## [ENTRIES SUPPLIED]
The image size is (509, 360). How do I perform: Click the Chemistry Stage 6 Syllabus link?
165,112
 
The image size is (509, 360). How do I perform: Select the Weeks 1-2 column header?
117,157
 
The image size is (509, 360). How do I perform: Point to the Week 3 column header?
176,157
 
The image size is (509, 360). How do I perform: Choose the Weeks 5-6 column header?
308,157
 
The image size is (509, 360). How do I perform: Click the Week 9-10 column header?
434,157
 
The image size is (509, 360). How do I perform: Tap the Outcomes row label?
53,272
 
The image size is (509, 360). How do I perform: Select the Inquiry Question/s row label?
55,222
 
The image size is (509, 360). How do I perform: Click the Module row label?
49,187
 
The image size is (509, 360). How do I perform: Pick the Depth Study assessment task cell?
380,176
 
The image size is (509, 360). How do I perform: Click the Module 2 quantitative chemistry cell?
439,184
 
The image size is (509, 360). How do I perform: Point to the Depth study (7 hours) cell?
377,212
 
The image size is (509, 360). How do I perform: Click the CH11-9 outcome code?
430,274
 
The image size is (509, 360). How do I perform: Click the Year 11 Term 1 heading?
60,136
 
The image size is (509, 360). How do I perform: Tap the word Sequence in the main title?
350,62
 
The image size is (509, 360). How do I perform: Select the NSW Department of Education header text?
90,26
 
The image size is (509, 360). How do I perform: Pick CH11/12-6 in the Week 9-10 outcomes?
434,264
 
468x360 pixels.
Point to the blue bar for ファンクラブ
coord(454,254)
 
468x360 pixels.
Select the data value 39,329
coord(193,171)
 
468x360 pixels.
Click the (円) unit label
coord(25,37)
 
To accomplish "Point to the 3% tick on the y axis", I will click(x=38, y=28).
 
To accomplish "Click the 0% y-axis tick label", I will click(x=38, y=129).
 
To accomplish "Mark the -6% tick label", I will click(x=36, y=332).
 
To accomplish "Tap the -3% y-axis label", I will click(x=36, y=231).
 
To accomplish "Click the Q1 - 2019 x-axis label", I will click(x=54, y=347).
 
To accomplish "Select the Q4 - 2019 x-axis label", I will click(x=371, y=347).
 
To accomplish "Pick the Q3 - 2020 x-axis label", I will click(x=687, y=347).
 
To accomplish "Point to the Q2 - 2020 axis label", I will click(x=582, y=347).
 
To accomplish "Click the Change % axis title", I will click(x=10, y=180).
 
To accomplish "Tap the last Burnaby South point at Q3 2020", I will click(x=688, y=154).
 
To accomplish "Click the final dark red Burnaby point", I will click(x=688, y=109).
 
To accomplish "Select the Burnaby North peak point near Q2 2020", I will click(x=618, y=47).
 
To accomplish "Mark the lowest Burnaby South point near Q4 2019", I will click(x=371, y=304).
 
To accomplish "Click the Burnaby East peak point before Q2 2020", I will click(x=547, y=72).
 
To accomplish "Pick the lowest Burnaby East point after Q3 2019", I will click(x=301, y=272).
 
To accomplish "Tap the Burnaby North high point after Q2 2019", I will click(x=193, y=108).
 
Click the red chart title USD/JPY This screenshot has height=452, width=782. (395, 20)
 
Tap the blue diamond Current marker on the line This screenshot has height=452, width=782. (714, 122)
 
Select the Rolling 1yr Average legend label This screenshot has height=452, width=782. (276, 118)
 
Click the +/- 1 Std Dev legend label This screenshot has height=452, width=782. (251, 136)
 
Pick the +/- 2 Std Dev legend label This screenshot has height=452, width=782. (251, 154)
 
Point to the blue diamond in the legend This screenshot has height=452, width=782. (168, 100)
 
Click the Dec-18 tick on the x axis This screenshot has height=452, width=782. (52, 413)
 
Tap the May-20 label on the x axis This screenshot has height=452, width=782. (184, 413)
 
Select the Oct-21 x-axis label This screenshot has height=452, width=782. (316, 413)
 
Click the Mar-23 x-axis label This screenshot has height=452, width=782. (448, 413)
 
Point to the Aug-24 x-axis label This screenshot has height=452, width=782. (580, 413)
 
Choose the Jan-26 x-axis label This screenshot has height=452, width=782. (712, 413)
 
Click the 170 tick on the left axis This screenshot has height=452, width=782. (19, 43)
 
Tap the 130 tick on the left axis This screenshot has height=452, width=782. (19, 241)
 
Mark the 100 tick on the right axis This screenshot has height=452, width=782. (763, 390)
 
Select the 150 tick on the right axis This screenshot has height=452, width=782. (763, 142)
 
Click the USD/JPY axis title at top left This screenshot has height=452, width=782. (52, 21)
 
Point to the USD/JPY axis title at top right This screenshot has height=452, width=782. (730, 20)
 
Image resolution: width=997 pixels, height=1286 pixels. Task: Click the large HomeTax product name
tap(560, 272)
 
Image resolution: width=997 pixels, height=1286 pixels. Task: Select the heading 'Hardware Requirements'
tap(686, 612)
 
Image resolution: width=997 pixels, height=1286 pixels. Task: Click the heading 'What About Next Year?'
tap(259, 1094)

## [EXERCISE AIM]
Rewrite all of the records above, replacing "column header" with "column heading" wherever it occurs and leaving everything else unchanged.

## [ANSWER TO THE PROBLEM]
The image size is (509, 360). How do I perform: Click the Chemistry Stage 6 Syllabus link?
165,112
 
The image size is (509, 360). How do I perform: Select the Weeks 1-2 column heading?
117,157
 
The image size is (509, 360). How do I perform: Point to the Week 3 column heading?
176,157
 
The image size is (509, 360). How do I perform: Choose the Weeks 5-6 column heading?
308,157
 
The image size is (509, 360). How do I perform: Click the Week 9-10 column heading?
434,157
 
The image size is (509, 360). How do I perform: Tap the Outcomes row label?
53,272
 
The image size is (509, 360). How do I perform: Select the Inquiry Question/s row label?
55,222
 
The image size is (509, 360). How do I perform: Click the Module row label?
49,187
 
The image size is (509, 360). How do I perform: Pick the Depth Study assessment task cell?
380,176
 
The image size is (509, 360). How do I perform: Click the Module 2 quantitative chemistry cell?
439,184
 
The image size is (509, 360). How do I perform: Point to the Depth study (7 hours) cell?
377,212
 
The image size is (509, 360). How do I perform: Click the CH11-9 outcome code?
430,274
 
The image size is (509, 360). How do I perform: Click the Year 11 Term 1 heading?
60,136
 
The image size is (509, 360). How do I perform: Tap the word Sequence in the main title?
350,62
 
The image size is (509, 360). How do I perform: Select the NSW Department of Education header text?
90,26
 
The image size is (509, 360). How do I perform: Pick CH11/12-6 in the Week 9-10 outcomes?
434,264
 
468x360 pixels.
Point to the blue bar for ファンクラブ
coord(454,254)
 
468x360 pixels.
Select the data value 39,329
coord(193,171)
 
468x360 pixels.
Click the (円) unit label
coord(25,37)
 
To accomplish "Point to the 3% tick on the y axis", I will click(x=38, y=28).
 
To accomplish "Click the 0% y-axis tick label", I will click(x=38, y=129).
 
To accomplish "Mark the -6% tick label", I will click(x=36, y=332).
 
To accomplish "Tap the -3% y-axis label", I will click(x=36, y=231).
 
To accomplish "Click the Q1 - 2019 x-axis label", I will click(x=54, y=347).
 
To accomplish "Select the Q4 - 2019 x-axis label", I will click(x=371, y=347).
 
To accomplish "Pick the Q3 - 2020 x-axis label", I will click(x=687, y=347).
 
To accomplish "Point to the Q2 - 2020 axis label", I will click(x=582, y=347).
 
To accomplish "Click the Change % axis title", I will click(x=10, y=180).
 
To accomplish "Tap the last Burnaby South point at Q3 2020", I will click(x=688, y=154).
 
To accomplish "Click the final dark red Burnaby point", I will click(x=688, y=109).
 
To accomplish "Select the Burnaby North peak point near Q2 2020", I will click(x=618, y=47).
 
To accomplish "Mark the lowest Burnaby South point near Q4 2019", I will click(x=371, y=304).
 
To accomplish "Click the Burnaby East peak point before Q2 2020", I will click(x=547, y=72).
 
To accomplish "Pick the lowest Burnaby East point after Q3 2019", I will click(x=301, y=272).
 
To accomplish "Tap the Burnaby North high point after Q2 2019", I will click(x=193, y=108).
 
Click the red chart title USD/JPY This screenshot has height=452, width=782. (395, 20)
 
Tap the blue diamond Current marker on the line This screenshot has height=452, width=782. (714, 122)
 
Select the Rolling 1yr Average legend label This screenshot has height=452, width=782. (276, 118)
 
Click the +/- 1 Std Dev legend label This screenshot has height=452, width=782. (251, 136)
 
Pick the +/- 2 Std Dev legend label This screenshot has height=452, width=782. (251, 154)
 
Point to the blue diamond in the legend This screenshot has height=452, width=782. (168, 100)
 
Click the Dec-18 tick on the x axis This screenshot has height=452, width=782. (52, 413)
 
Tap the May-20 label on the x axis This screenshot has height=452, width=782. (184, 413)
 
Select the Oct-21 x-axis label This screenshot has height=452, width=782. (316, 413)
 
Click the Mar-23 x-axis label This screenshot has height=452, width=782. (448, 413)
 
Point to the Aug-24 x-axis label This screenshot has height=452, width=782. (580, 413)
 
Choose the Jan-26 x-axis label This screenshot has height=452, width=782. (712, 413)
 
Click the 170 tick on the left axis This screenshot has height=452, width=782. (19, 43)
 
Tap the 130 tick on the left axis This screenshot has height=452, width=782. (19, 241)
 
Mark the 100 tick on the right axis This screenshot has height=452, width=782. (763, 390)
 
Select the 150 tick on the right axis This screenshot has height=452, width=782. (763, 142)
 
Click the USD/JPY axis title at top left This screenshot has height=452, width=782. (52, 21)
 
Point to the USD/JPY axis title at top right This screenshot has height=452, width=782. (730, 20)
 
Image resolution: width=997 pixels, height=1286 pixels. Task: Click the large HomeTax product name
tap(560, 272)
 
Image resolution: width=997 pixels, height=1286 pixels. Task: Select the heading 'Hardware Requirements'
tap(686, 612)
 
Image resolution: width=997 pixels, height=1286 pixels. Task: Click the heading 'What About Next Year?'
tap(259, 1094)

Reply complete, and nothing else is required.